Treatment Options for Parkinson's Disease
Pharmacological (Drug) Therapy for Parkinson's Disease
Levodopa brought about a revolution in Parkinson's disease treatment by reversing the neurochemical abnormality responsible for the symptoms and making dopamine available for the brain. Dopamine itself cannot cross the blood/brain barrier (a tight "net" of blood vessels that protects the brain by preventing many agents from crossing into the brain). Levodopa was the first drug that was formulated in such a way that some dopamine was able to reach the brain.
Sinemet (levodopa combined with carbidopa) is the standard formulation of levodopa for Parkinson's disease patients today. This was a significant modification of levodopa because while carbidopa does not cross the blood brain barrier, it inhibits levodopa from being metabolized into dopamine in the digestive system (outside the central nervous system) and leaves a greater concentration of levodopa available to reach the brain with each dose. Thus, Sinemet reduces the amount of levodopa necessary to achieve desired motor control. Sinemet also minimizes some of the short term side effects of pure levodopa, including nausea and vomiting.
When a Parkinson's disease patient begins treatment with levodopa, there is a dramatic improvement of symptoms. However, as time progresses, the patient begins to find that the Parkinson's symptoms recur and the dose to achieve patient comfort may need to be raised. Combining levodopa, carbidopa and entacapone (a COMT inhibitor) in a drug called Stalevo, has been found to prolong the action of levodopa, thereby, providing relief with lower doses of levodopa.
There is a slow, sustained release formulation of Sinemet available which reduces the uncomfortable side effects but is not as effective as the regular formulation since its absorption into the blood is slower than the normal dose formulation. The controlled release Sinemet is only moderately effective and does not significantly reduce motor complications in most patients. Some doctors prescribe the slow release Sinemet to be taken as the last dose before the patient goes to bed.
Levodopa is considered to be so effective for Parkinson's disease that only approximately 10% of patients with Parkinson's disease do not respond. Indeed, some physicians are of the opinion that if a patient with Parkinsonian symptoms does not respond to levodopa, other causes for the symptoms should be investigated.
Side-Effects of Levodopa
Over time, patients taking increasingly large doses of levodopa find that not only is the effectiveness reduced but major-side effects become evident. This typically takes place in about 50% of the patients after approximately five years. Some of these events occur because levodopa has a short half-life (the time it takes for half the dose of the drug to be eliminated from the body) of approximately 1.5 hours so the effect of the drug wears off quickly and symptoms reappear.

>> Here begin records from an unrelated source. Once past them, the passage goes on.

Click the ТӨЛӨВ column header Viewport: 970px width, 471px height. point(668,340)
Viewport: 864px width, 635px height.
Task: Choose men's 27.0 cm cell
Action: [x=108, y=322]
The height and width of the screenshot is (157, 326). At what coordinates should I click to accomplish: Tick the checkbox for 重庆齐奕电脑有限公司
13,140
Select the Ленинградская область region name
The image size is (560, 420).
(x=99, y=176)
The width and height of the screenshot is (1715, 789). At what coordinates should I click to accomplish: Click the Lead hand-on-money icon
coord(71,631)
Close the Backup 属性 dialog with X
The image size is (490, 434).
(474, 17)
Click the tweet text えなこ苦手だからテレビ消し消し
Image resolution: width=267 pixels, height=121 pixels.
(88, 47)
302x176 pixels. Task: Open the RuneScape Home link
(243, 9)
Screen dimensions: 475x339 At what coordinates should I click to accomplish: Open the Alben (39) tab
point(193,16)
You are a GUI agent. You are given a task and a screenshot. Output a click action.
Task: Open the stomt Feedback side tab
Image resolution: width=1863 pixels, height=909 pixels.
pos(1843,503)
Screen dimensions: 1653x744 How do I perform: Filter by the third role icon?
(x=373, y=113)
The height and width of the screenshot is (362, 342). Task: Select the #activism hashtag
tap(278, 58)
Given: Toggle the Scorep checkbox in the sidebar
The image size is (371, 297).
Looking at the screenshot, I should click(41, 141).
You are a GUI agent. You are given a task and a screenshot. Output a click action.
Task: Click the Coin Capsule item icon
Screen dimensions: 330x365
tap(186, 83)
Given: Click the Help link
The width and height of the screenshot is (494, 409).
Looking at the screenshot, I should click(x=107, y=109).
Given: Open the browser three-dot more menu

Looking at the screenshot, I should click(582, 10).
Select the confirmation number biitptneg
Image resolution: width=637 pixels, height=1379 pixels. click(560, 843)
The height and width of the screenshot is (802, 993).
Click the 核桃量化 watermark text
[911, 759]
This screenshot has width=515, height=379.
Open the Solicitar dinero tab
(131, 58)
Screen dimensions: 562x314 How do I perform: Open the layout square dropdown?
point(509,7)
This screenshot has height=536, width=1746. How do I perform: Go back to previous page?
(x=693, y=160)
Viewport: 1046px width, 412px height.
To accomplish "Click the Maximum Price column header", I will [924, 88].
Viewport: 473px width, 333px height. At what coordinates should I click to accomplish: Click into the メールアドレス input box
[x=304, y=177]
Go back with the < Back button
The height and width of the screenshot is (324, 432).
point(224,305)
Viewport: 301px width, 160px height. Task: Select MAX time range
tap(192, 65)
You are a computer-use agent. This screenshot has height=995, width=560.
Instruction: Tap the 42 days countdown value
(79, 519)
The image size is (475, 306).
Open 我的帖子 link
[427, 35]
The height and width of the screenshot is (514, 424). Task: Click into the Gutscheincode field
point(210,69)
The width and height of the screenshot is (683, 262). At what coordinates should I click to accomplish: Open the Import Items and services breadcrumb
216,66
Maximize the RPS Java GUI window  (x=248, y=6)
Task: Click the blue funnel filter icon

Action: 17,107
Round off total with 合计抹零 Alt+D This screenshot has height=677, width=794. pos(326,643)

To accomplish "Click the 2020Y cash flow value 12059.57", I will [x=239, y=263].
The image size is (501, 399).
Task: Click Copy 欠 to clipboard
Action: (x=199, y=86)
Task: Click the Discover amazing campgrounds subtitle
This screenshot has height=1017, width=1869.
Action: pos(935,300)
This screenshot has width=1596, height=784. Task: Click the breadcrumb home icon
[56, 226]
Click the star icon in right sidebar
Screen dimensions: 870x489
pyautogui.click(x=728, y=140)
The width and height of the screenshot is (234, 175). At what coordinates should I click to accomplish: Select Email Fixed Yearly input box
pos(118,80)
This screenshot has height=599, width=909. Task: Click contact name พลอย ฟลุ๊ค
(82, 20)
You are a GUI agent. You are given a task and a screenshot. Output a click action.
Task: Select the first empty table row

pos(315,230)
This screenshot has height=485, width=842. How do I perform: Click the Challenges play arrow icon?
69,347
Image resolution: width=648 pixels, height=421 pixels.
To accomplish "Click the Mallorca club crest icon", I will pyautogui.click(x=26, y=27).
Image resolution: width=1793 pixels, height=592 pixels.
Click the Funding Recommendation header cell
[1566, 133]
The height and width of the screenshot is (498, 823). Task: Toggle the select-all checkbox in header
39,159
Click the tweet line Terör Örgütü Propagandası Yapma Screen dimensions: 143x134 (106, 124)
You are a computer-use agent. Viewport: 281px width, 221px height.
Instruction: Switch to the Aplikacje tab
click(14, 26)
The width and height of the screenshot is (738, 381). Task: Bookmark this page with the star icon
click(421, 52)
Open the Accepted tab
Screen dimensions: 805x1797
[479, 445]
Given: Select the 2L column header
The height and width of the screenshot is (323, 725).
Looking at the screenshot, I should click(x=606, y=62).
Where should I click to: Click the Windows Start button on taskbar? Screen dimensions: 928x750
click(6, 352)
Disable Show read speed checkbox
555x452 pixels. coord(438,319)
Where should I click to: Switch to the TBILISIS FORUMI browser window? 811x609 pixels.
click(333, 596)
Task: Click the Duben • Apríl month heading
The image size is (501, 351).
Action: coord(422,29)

Side-effects of levodopa can have a profound effect on the quality of life of the patient and include:
Dyskinesia - involuntary movements (e.g., twitching, nodding, or jerking). The movements can be mild, severe, slow, or rapid. The only way to control them is to cut back on the amount of levodopa, but a return of the Parkinson symptoms quickly recurs. At this point, other medications are utilized. This is the most problematic side effect and has a significant influence on quality of life.